• Complex tissue engineering and disease modeling
  • In Vitro Tumor Models
  • 3D Bioprinting in Space
  • DNA Data Storage

Complex tissue engineering and disease modeling

With the rapid development of biofabrication, stem cell, and tissue engineering technology, it is possible to reconstruct complex tissues and organs with bionic structure and function in vitro, which has significant scientific value and application potential in the regeneration and repair of diseased tissues, human disease research, and drug development.
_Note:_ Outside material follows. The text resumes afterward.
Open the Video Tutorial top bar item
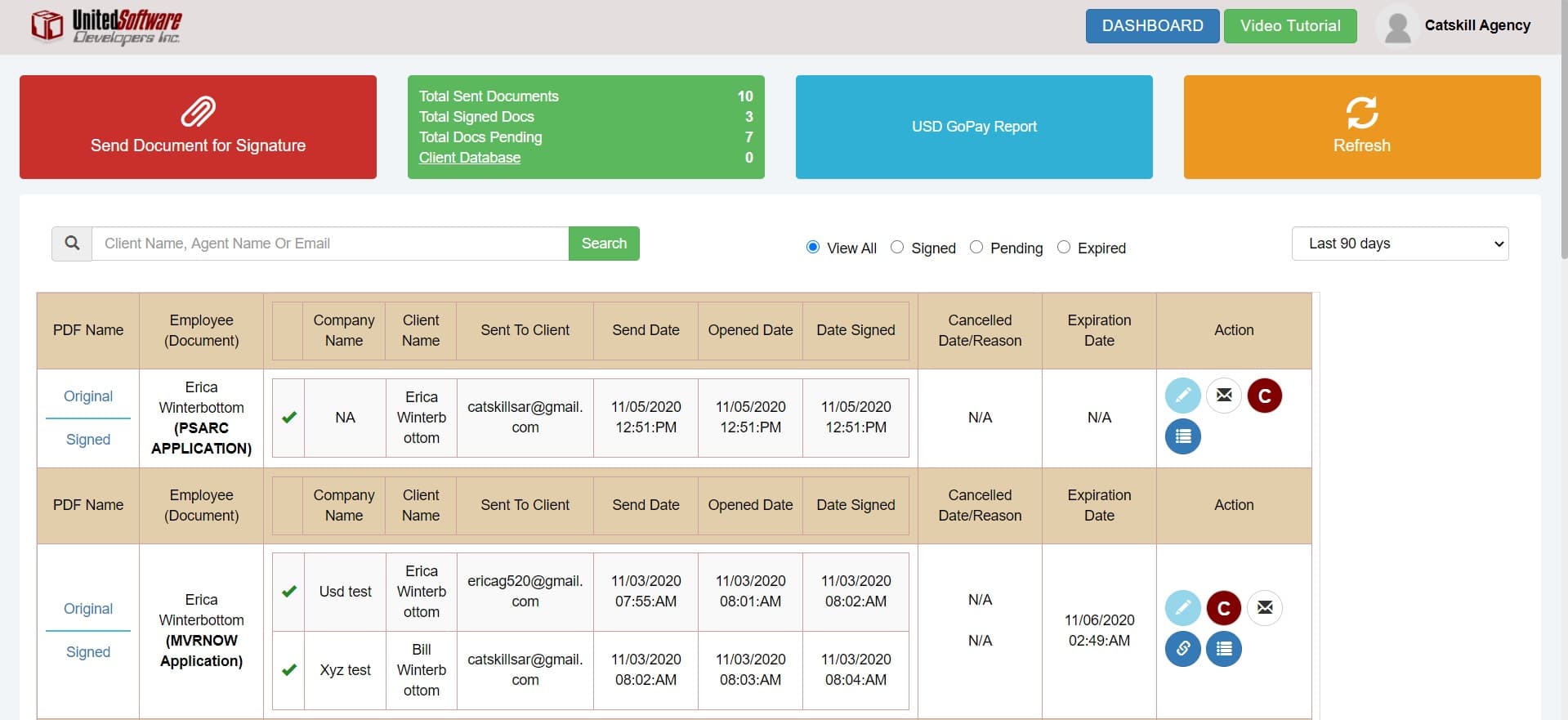The height and width of the screenshot is (720, 1568). pyautogui.click(x=1289, y=26)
In recent years, our group has made remarkable achievements in vascularized myocardial tissue/myocardial compartment/bone tissue regeneration and repair through technological innovations such as decellularized matrix materials, precise regulation of stem cells, microgel biphasic bioink, stepwise suspension printing, and multifunctional bioreactor design. Through the integration of micro-nano manufacturing, bioprinting, organ chip, and other technologies, a series of works have been carried out in the in vitro pathological models such as blood-brain barrier and pulmonary fibrosis.

In vitro tumor models

In vitro tumor models are important tools in cancer research, providing insight into the molecular mechanisms of tumor growth and metastasis, and enabling the development of drug screening and cancer therapies. Traditional model systems such as 2D cell lines and animal models lack the three-dimensional complex structure and microenvironment of human tumors, which seriously hinder research efficiency. The construction of in vitro tumor models with tumor microenvironments is the key to cancer research and the clinical transformation of anti-cancer compounds. Advanced biomanufacturing technologies such as 3D bio-printing, droplet microfluidics, and organ chips could be used to carry out three-dimensional controlled assembly of personalized tumor cells, tumor microenvironment cells, and extracellular matrix components, so as to realize the accurate and rapid construction of in vitro biomimetic tumor models. These models have important transformation and application values in the field of basic research and drug development.

3D Bioprinting in Space

3D Bioprinting in Space is a new method that uses CAD models as ‘blueprints’ to assemble special ‘biological inks’ to produce artificial organs and biomedical products in space. 3D Bioprinting in Space is of great significance for manufacturing human organs and tissues for use in space or returning to the earth. It is also important technical support for space medical engineering and space biology research such as space composite effect assessment, space pharmacy, and space tumor treatment.

DNA data storage

The exponential growth of the world's total data volume poses a great challenge to traditional storage media. A new generation of high-density digital storage devices has been stimulated by the advent of molecular digital storage devices. DNA, in particular, is an ideal representative for molecular digital storage media due to its high storage density and long-term restoration time. As DNA synthesis and sequencing technologies progress and the cost decreases, DNA storage is attracting increasing attention and making significant breakthroughs. Our team hopes to achieve effective information storage of DNA by studying various aspects of DNA information storage.